Farazi bir toplum düşünelim. Bu toplumda iki sınıf insan bulunsun. Bu sınıflardan birisi diğerine göre daha agresif, kaba ve daha az zeki. Kaba olan sınıf, gezegendeki popülasyonun çok ihtiyaç duyduğu bir madeni üretiyor olsun. Daha sonra da bu maden daha zeki, kültürlü ve nazik olan sınıfın yaşadığı gökyüzünde süzülen bir şehri, bir bulut şehri, işler halde tutmak için kullanılsın.
Bu şekliyle farazi toplumumuzun temel yapı olarak bize benzediği fakat bazı durumların karikatürize edildiği fark edilebilir. Bizim yaşadığımız toplumda birileri uçan şehirlerde yaşamıyor, bizim de tamamımız madenlerde çalışmıyor. Fakat toplumun bir kesiminin diğer kesimin yaşam standartlarını sürdürmek ve korumak için ihtiyaç duyduğu emeği üretmesi oldukça sıradanlaşmış ve oturmuş bir gerçeklik.
Bu farazi toplumda, tıpkı bizim toplumumuzda olduğu gibi, bulut şehirde yaşayanların mevcut durumu açıklamak için kullandıkları temel argüman “diğerlerinin” kaba ve zekadan yoksun olmasıdır. Bu yoksunluk hali, başlangıç koşullarına bağlıdır ve cahiller, her zaman cahildir. Bilgililer ise hep bilgili olmuşlardır ve bulut şehirde yaşamak elbette onların hakkıdır. Bu toplumsal düzende birilerinin madeni çıkarması gerekiyorsa da, bunu yapması gereken bariz bir şekilde bunu yapmak için daha uygun olan cahillerdir.
Bu anlatıdaki temel eksiklik, bilgi kavramının belli koşullar altında sonradan edinilen bir şey olduğu gerçeğinin görmezden gelinmesidir.
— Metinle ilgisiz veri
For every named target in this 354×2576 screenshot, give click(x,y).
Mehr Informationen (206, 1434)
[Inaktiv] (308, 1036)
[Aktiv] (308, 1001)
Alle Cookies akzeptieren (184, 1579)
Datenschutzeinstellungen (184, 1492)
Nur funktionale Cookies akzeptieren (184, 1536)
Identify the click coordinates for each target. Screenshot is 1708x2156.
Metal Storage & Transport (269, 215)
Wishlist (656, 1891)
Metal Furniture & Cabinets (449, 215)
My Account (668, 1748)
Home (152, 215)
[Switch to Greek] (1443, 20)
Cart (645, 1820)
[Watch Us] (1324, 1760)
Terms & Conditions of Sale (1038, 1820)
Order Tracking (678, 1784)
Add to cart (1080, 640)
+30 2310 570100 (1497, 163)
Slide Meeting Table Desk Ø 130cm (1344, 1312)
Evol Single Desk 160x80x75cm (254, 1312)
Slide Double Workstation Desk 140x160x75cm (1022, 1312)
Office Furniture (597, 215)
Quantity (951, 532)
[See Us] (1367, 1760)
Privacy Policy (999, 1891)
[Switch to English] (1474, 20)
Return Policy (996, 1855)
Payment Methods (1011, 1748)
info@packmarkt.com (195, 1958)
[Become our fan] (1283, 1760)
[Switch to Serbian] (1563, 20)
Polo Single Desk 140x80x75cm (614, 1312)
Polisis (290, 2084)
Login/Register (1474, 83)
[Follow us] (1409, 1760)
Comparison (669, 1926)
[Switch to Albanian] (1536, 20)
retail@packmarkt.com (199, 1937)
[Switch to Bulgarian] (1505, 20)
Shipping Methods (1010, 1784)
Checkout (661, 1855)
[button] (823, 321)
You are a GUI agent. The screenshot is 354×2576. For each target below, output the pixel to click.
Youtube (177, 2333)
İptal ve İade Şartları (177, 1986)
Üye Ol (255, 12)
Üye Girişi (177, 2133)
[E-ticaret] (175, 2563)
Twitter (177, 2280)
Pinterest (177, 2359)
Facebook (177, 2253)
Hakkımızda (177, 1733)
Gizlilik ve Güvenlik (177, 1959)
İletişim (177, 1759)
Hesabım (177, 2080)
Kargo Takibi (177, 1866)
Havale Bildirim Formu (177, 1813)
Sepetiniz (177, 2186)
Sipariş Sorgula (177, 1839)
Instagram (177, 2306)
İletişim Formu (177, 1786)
Stabil ve gelişmiş iktisadi koşullar altında yaşamış, kendisinin ve sevdiklerinin hayatta kalmasını sağlamak için hiçbir zaman fiziksel ve ağır işte çalışmak zorunda kalmamış, bunun yerine zamanını kitap okumaya ve bilgi edinmeye harcayabilmiş birinin düşük ücretlerle tüm gününü kendisine katkı sağlamayan bir işte çalışarak geçiren, işten ve uykudan kalan çok kısıtlı zamanını hayatındaki insanlara harcayan, kitap okumaya ve tarih, felsefe, fizik, matematik gibi değerli sayılan alanlarda bilgi sahibi olması için hiçbir sebebi olmayan birinden daha bilgili olması ve daha çok fikir belirtmesi, hiç de şaşırılacak veya övülecek bir mesele değildir.
Aksine, aydın olduğu iddia edilen kişilerin bu basit gerçekliği görememesi, veya görmezden gelmesi, ne kadar aydın olduklarının bir göstergesidir.